Open your terminal and install the ThreatRecall MCP server package.

Terminal
npm install -g @threatrecall/mcp-server
The package is now installed globally and the threatrecall-mcp command is available in your terminal.
Step 2
Create your MCP settings file

Create a settings file for your agent. The location depends on your tool:

File: ~/.config/claude/mcp.json (Claude Code)
{
  "mcpServers": {
    "threatrecall": {
      "command": "npx",
      "args": ["-y", "@threatrecall/mcp-server"],
      "env": {
        "THREATRECALL_API_KEY": "your_api_key_here",
        "THREATRECALL_WORKSPACE_URL": "https://app.threatrecall.ai"
      }
    }
  }
}
Your agent will now have access to ThreatRecall tools every time it starts. The config tells Claude Code where to find the MCP server and how to authenticate.
Cursor users: Add the same entry to ~/.cursor/mcp.json. For Goose, check the docs for ~/.config/goose/mcp.json — the format is identical.
Step 3
Restart your agent

Close and reopen Claude Code (or whichever agent you're using). It will discover the ThreatRecall MCP server on startup.

Terminal
# Restart Claude Code — the MCP server will be detected automatically
claude
Claude Code discovers the ThreatRecall MCP server and makes its tools available to the agent.
Step 4
Query ThreatRecall from your agent

Once running, your agent can use these tools directly. Try asking it something like this:

Claude Code prompt
Search ThreatRecall for any CVEs related to Log4Shell. Show me the affected actors and any associated IOCs.
The agent calls ThreatRecall's recall API, which searches your knowledge graph and returns matching entities with confidence scores and relationships.

Available MCP tools

Your agent gets these tools automatically:

Tool Description
threatrecall_recall Natural language search across your CTI knowledge base. Returns actors, CVEs, IOCs, TTPs with confidence scores.
threatrecall_get_node Look up a specific entity by ID or alias. Returns the node and all its outgoing edges.
threatrecall_query_graph Run a structured graph query: traverse relationships between nodes, filter by type.
threatrecall_add_node Create a new entity in your knowledge graph.
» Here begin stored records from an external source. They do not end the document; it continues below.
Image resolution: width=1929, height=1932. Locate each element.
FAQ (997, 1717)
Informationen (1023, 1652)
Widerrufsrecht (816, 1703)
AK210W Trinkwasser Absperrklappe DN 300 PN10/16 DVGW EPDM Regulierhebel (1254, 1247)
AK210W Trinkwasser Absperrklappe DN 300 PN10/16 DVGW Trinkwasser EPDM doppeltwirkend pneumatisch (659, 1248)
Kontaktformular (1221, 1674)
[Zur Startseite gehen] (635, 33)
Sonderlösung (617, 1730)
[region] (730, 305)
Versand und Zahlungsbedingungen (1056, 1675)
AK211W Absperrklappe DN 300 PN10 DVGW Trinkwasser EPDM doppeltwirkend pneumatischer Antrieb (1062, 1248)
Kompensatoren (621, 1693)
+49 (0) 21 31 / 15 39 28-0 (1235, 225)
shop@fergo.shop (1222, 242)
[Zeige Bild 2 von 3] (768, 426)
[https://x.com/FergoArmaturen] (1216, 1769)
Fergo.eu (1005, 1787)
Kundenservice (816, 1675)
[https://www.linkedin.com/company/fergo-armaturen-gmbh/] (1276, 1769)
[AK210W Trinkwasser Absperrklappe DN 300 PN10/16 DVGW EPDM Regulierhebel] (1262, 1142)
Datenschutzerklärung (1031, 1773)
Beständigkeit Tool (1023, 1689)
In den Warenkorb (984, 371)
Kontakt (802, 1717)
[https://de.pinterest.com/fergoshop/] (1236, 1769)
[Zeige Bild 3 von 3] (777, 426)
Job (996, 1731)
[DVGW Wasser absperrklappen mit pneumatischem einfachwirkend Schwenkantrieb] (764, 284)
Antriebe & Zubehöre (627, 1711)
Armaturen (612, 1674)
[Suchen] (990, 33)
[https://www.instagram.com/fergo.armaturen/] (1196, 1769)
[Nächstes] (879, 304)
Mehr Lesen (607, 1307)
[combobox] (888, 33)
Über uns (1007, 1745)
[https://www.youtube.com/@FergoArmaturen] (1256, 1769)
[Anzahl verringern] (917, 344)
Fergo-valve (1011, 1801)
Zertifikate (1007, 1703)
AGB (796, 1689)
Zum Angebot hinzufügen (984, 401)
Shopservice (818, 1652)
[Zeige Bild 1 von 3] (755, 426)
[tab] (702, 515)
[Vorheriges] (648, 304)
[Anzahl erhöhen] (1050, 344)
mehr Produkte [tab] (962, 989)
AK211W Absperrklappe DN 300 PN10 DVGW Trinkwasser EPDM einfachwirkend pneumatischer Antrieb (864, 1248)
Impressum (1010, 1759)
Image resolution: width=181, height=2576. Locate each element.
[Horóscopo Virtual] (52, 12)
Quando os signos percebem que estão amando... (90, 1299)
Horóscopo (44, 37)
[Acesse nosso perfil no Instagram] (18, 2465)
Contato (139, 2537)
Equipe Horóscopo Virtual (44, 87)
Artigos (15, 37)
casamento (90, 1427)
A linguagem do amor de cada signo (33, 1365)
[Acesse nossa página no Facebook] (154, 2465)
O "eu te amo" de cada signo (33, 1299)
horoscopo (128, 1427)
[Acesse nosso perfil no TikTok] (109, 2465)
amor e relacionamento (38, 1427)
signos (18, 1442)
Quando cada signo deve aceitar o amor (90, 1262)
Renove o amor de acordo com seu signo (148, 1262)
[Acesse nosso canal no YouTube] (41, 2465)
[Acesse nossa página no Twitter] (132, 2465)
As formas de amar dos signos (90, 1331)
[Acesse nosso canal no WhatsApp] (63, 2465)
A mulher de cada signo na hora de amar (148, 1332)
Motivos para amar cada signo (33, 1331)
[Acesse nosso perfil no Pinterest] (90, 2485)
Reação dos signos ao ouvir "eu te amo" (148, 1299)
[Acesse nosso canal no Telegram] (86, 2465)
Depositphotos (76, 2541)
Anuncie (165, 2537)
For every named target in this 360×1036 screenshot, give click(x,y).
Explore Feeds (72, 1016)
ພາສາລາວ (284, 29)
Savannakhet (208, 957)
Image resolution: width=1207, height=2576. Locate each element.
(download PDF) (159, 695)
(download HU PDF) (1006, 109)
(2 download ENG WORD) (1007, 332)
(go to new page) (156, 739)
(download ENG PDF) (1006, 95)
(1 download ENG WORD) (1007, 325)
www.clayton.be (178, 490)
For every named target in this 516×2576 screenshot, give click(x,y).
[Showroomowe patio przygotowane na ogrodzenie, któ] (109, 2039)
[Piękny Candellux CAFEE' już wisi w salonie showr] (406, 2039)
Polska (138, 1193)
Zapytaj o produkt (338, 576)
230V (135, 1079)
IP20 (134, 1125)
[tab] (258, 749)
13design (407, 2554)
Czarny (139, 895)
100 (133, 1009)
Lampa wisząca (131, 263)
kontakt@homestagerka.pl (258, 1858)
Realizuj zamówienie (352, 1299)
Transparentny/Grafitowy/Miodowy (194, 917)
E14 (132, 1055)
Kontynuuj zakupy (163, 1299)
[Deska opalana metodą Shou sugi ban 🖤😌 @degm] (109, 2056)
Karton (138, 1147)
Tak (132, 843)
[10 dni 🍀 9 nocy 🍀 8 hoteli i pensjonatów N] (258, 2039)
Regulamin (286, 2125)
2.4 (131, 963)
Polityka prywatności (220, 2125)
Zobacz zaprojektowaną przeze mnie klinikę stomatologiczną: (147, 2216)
Specify type, name, and optional metadata.
threatrecall_add_edge Add a relationship between two existing nodes. Specify relationship type and confidence.

Test your setup

Ask your agent to run this command to confirm everything is working:

Claude Code prompt
Use threatrecall_recall to find any entities related to "ransomware" and tell me how many results came back.
If you see a list of ransomware-related actors, TTPs, or campaigns from your workspace — your connection is working.

Troubleshooting

Problem: "MCP server not found" error
Fix: Make sure the mcpServers key in your JSON file is plural. Also try running npx -y @threatrecall/mcp-server --version to verify the package installed.
Problem: "Invalid API key" response
Fix: Go to Settings → API Keys in your dashboard and copy the key exactly — no extra spaces. If you regenerated it, update your mcp.json file.
Problem: Agent doesn't show any ThreatRecall tools
Fix: Restart the agent completely. Some tools only load on startup. Also check that your config file is in the correct location for your specific agent.